In 2019, the Department of Health and Human Services’ Office for Civil Rights announced a new HIPAA enforcement initiative to encourage compliance with the HIPAA Right of Access provision of the HIPAA Privacy Rule. This provision (45 C.F.R. § 164.524) gives individuals the right to access their health information and obtain a copy of that information, and to only be charged a reasonable cost-based fee for obtaining the records.

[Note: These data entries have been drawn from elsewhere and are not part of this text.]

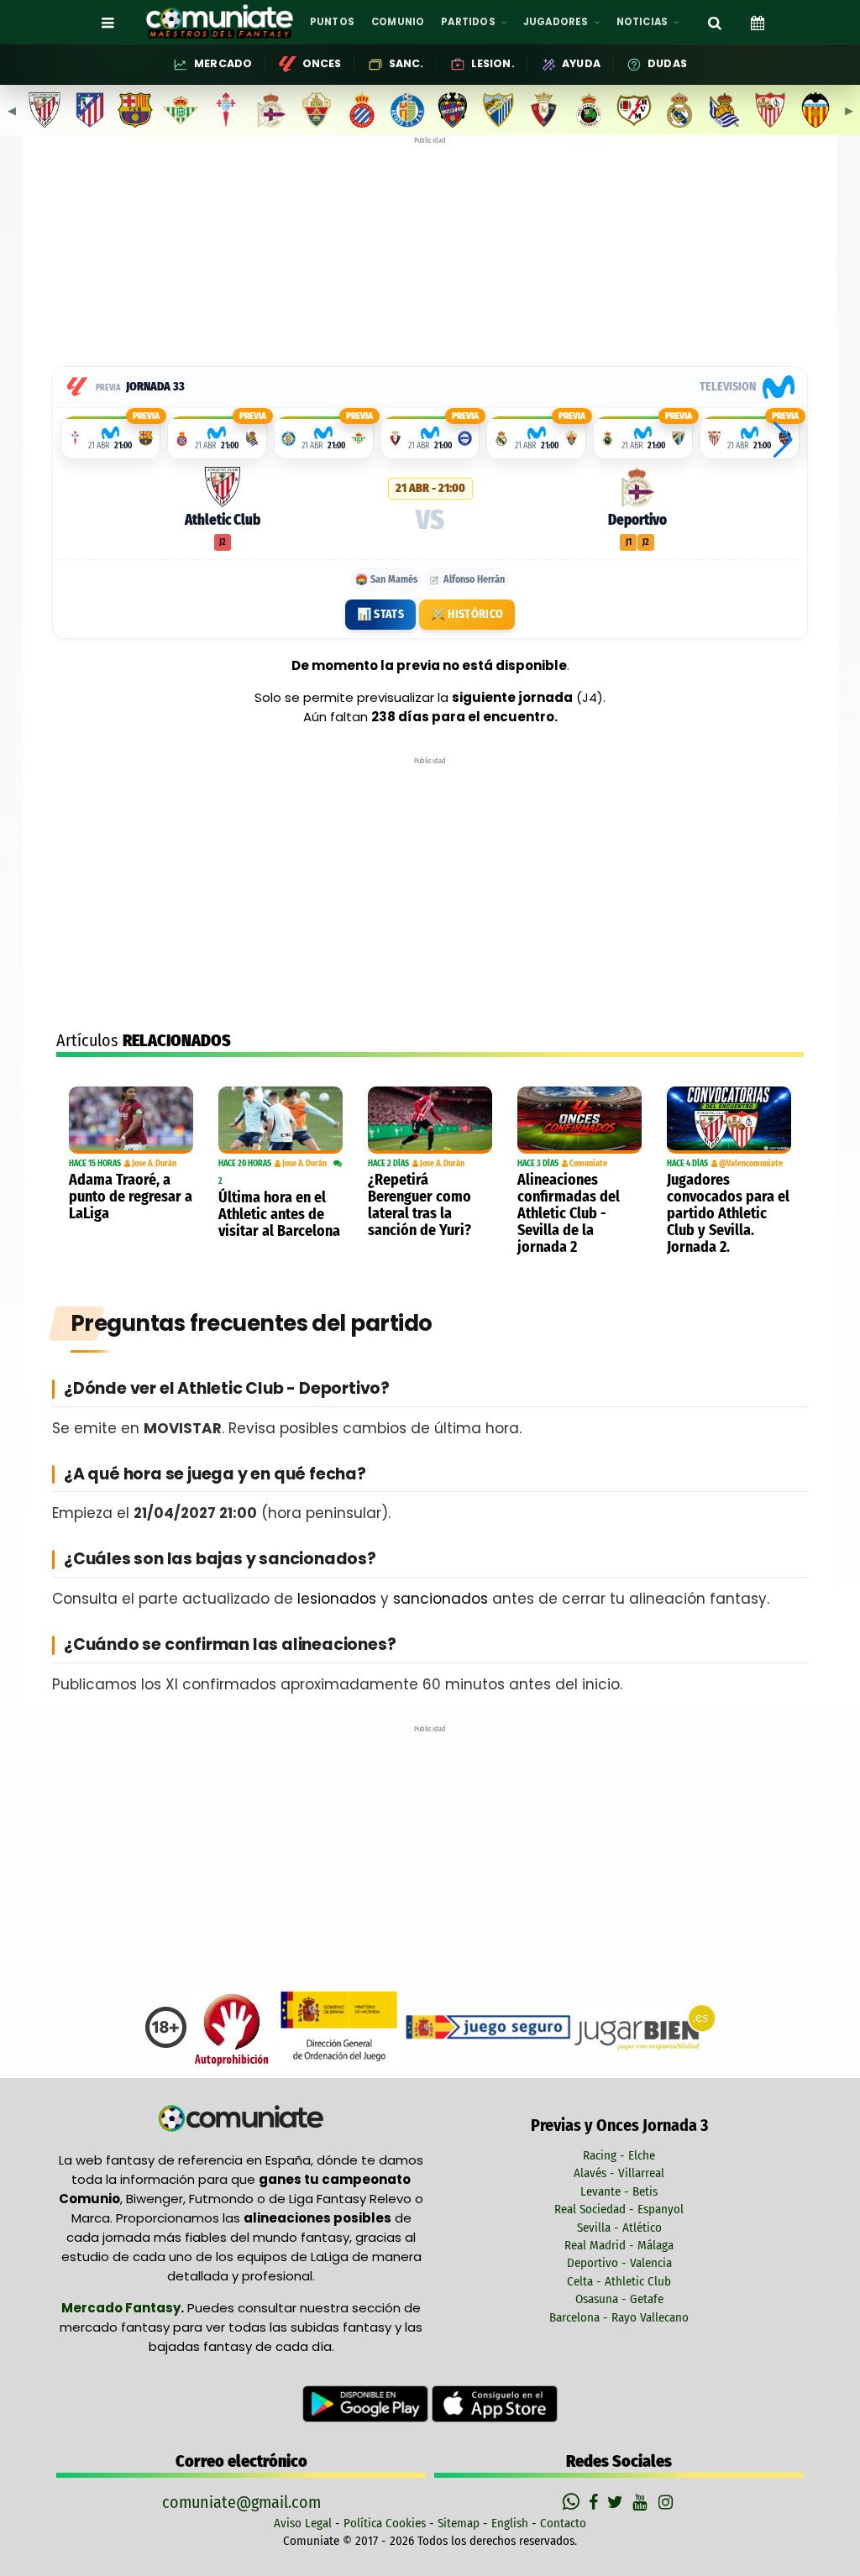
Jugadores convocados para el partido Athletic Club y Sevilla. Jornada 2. (728, 1213)
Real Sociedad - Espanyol (619, 2209)
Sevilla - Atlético (619, 2227)
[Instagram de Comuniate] (667, 2502)
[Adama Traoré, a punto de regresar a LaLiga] (131, 1120)
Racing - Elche (619, 2155)
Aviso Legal (303, 2523)
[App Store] (495, 2403)
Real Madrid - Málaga (619, 2245)
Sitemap (459, 2523)
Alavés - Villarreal (619, 2173)
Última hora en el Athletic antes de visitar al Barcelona (279, 1214)
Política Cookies (384, 2523)
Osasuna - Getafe (619, 2298)
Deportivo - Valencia (619, 2262)
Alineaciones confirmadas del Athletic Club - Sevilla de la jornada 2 (568, 1213)
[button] (783, 439)
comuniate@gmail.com (241, 2502)
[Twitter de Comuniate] (617, 2502)
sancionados (440, 1599)
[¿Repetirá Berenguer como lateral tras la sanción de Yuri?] (430, 1120)
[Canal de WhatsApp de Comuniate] (573, 2502)
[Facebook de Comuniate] (595, 2502)
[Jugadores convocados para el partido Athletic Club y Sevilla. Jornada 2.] (729, 1120)
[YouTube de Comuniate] (643, 2502)
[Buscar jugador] (715, 22)
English (509, 2523)
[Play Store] (367, 2403)
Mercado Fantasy (121, 2308)
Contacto (563, 2523)
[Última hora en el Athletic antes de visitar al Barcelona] (280, 1120)
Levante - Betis (619, 2191)
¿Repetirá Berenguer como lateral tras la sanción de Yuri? (419, 1204)
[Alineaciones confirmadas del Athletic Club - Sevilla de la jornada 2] (579, 1120)
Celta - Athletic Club (619, 2281)
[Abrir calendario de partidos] (757, 22)
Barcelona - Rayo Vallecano (619, 2317)
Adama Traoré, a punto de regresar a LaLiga (130, 1196)
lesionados (336, 1599)
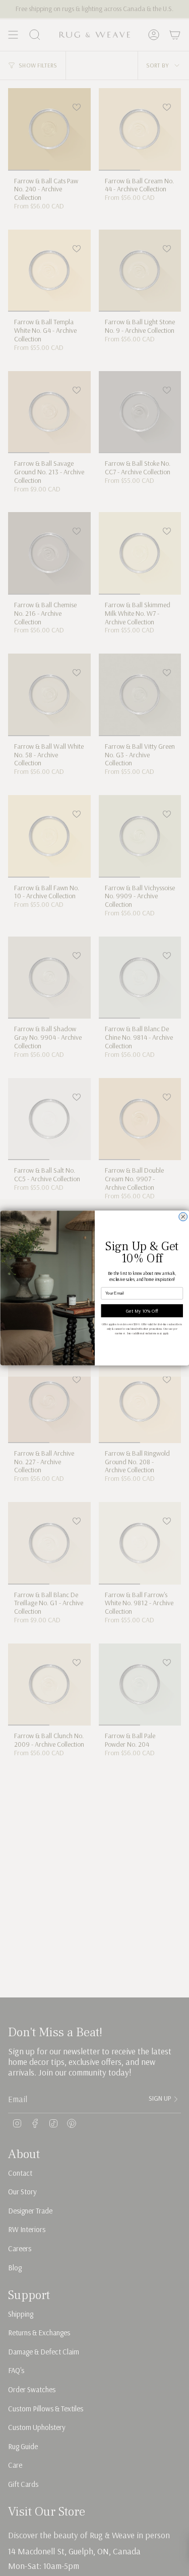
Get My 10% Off (142, 1311)
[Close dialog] (182, 1216)
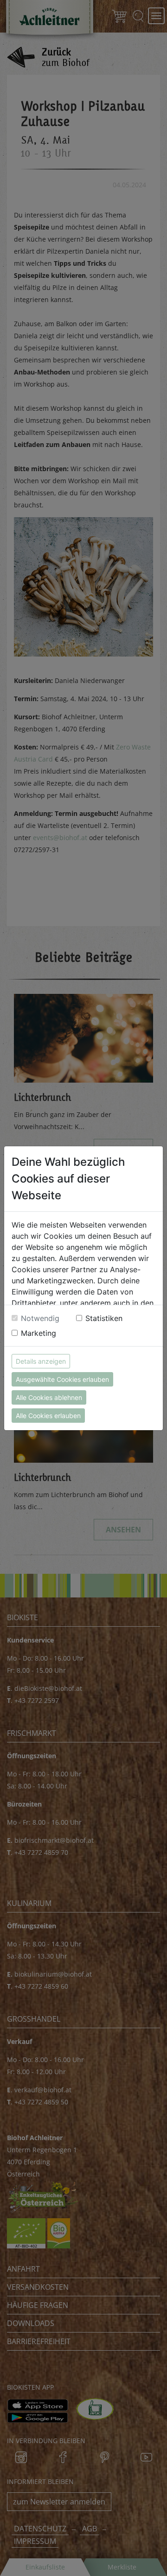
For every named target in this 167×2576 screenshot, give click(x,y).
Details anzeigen (41, 1361)
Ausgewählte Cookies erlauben (62, 1379)
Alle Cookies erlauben (48, 1415)
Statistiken (103, 1318)
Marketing (38, 1333)
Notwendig (40, 1318)
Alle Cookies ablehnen (49, 1397)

After it became clear that there was widespread noncompliance and patients were being denied access to their health data, OCR made this HIPAA provision an enforcement priority. Two financial penalties were imposed on covered entities in 2019 for failing to provide patients with a copy of their records in a timely manner – within the 30 days allowed by the HIPAA Privacy Rule – and a further 11 financial penalties have been imposed in 2020 for similar violations.
The thirteenth penalty, announced by OCR on December 22, 2020, was imposed on Peter Wrobel, M.D., P.C., doing business as Elite Primary Care. As has been the case with the other HIPAA Right of Access settlements, an investigation was launched by OCR after receiving a complaint from a patient who had not been provided with their health records within 30 days of submitting a request. In this case, the patient had been denied a copy of his medical records after requesting access and submitted a complaint to OCR on April 22, 2019.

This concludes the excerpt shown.